Another electrochemical method used in MIP biosensors that has gained attention in the last few years is electrochemical impedance spectroscopy (EIS) [135]. Impedimetric MIP biosensors allow the direct detection of a target without using any enzyme labels by measuring changes in charge conductance and capacitance at the sensor surface when the binding event occurs [135,136]. Thus, different impedimetric sensors for non-enzymatic glucose recognition have been developed in the last five years [82,86,96]. Even though several MIP-based electrochemical sensors for glucose detection have demonstrated to be a promising and reliable alternative to enzymatic devices (Table 2), factors such as their reproducibility in relevant environments and application in different physiological matrices still need to be addressed.
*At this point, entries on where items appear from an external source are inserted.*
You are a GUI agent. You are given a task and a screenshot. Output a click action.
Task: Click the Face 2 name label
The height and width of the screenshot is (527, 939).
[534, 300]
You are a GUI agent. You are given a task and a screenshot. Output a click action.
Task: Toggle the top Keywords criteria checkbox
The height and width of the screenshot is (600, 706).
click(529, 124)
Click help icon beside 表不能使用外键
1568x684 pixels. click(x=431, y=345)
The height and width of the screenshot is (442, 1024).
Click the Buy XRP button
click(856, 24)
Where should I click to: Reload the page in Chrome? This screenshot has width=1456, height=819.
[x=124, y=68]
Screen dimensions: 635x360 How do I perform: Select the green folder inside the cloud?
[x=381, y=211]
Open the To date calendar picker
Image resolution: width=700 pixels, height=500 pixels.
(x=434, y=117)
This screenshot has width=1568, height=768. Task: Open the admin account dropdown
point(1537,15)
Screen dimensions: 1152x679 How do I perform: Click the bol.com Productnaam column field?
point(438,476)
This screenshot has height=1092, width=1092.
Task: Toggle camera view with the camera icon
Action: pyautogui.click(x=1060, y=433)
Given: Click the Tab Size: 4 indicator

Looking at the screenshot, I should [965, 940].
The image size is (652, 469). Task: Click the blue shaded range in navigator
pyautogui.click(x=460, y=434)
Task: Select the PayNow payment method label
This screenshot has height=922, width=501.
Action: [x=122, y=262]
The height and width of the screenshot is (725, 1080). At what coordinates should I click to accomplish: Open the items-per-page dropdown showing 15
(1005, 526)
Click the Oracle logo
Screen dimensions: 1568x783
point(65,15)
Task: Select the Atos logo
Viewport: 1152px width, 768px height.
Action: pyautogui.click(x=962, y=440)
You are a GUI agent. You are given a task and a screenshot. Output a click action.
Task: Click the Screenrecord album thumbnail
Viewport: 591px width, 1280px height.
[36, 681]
In general, electrochemical MIP-based glucose sensors can build on the knowledge obtained in the decades of development in electrochemical enzyme-based glucose sensing. Furthermore, by coupling electrochemical readouts to electrodeposition techniques or electrospinning, there is the potential to use them for continuous monitoring. With this in mind, MIPs function in a different manner than enzymes and no ions are created during binding. Therefore, the effects are usually capacitive and require a reference electrode to distinguish rebinding effects from solvent exchange effects. This makes data interpretation and calibration more difficult. In addition, they require some instrumentation and can only be combined with electrically conducting chip substrates. Therefore, in contrast to enzyme-based glucose monitoring, where electrochemical approaches have shown to be the most suitable tool, in MIP-based glucose sensing, other non-electrochemical approaches might offer certain benefits from a commercial perspective that allow them to become the most predominantly used technology.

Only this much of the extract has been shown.